Rafi’nin ağabeyi Mahmud Hasan Noman, “Kardeşimi okula götürdüm ve içeri girmeye çalıştık. Ancak girmeme izin vermediler. Beni de içeri alsalardı, kardeşime böyle bir şeyin yapılmasına izin vermezdim” dedi.
Rafi’nin ağır yaralıyken verdiği ifadeye göre, arkadaşlarının dayak yediğini söyleyen bir başka kız öğrenci tarafından okulun çatı bölümüne götürüldü. Burada burka giymiş 4-5 kişi karşısına çıktı ve müdür hakkındaki şikayetini geri alması için baskı kurmaya başladı.

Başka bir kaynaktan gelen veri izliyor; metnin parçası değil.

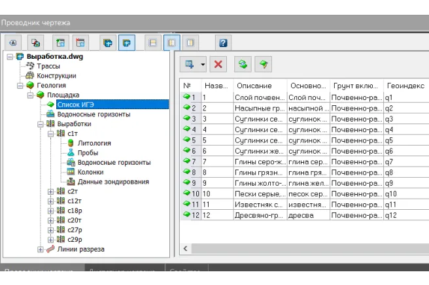Image resolution: width=429 pixels, height=285 pixels.
Task: Click the green refresh arrows icon
Action: click(x=242, y=64)
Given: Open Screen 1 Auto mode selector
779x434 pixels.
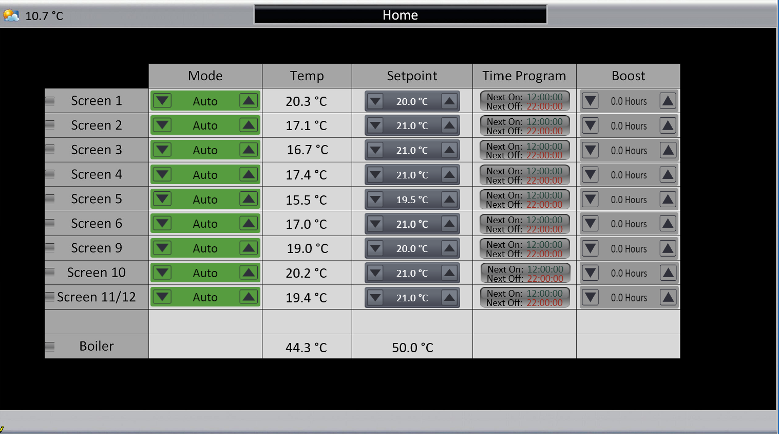Looking at the screenshot, I should (x=205, y=101).
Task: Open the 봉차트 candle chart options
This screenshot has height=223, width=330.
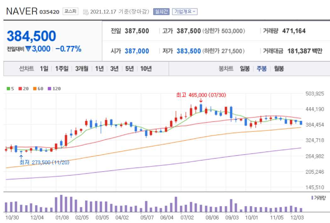Action: coord(226,69)
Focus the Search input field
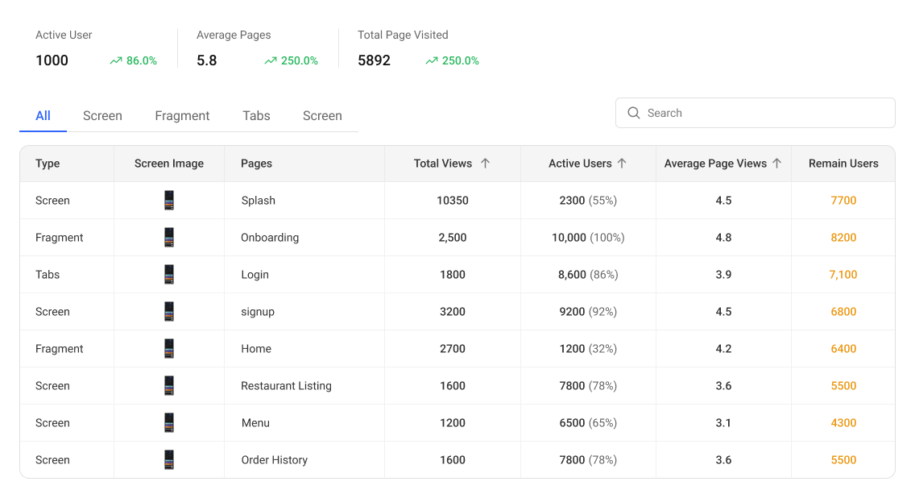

İddiaya göre, Rafi, şikayetini geri çekmeyi kabul etmeyince üzerine benzin döküp yaktılar.
Olayı soruşturma komiser Banaj Kumar Majumder, katillerin olayı intihar gibi göstermek istediklerini ancak Rafi’nin ağır yaralı bir şekilde de olsa canlı kurtulmasının ve ifade verebilmiş olmasının bu planı boşa çıkardığını söyledi.
Rafi, hastaneye kaldırıldığında vücudunun yüzde 80’i yanmıştı. İlk kaldırıldığı hastanede yeterli imkan olmadığı için tam teşekküllü başka bir hastaneye sevk edildi.
Rafi, ambulanstayken ağabeyinin cep telefonuna sesini kaydederek, yaşadıklarını anlattı.
Bu olaydan dört gün sonra, 10 Nisan’da hayatını kaybetti. Açılan soruşturma kapsamında yedisi doğrudan cinayette görev aldığı iddia edilen kişiler olmak üzere 15 kişi tutuklandı. Tutuklananlar arasında medrese müdürüne destek vermek amacıyla protesto gösterisi düzenleyen iki erkek öğrenci de vardı.
Bu olay bir anda ülke gündemine oturdu. Bangladeş Başbakanı Şeyh Hasina, Rafi’nin ailesiyle bir araya geldi ve olayda parmağı olan herkesin yargı önüne çıkartılacağını vaat etti.
Rafi’nin hayatını kaybetmesinden bu yana kadınlara yönelik cinsel taciz vakaları ve yaşadıklarını anlatan kadınların başına gelenleri protesto etmek ve bu konuya dikkat çekmek için çok sayıda gösteri düzenlendi.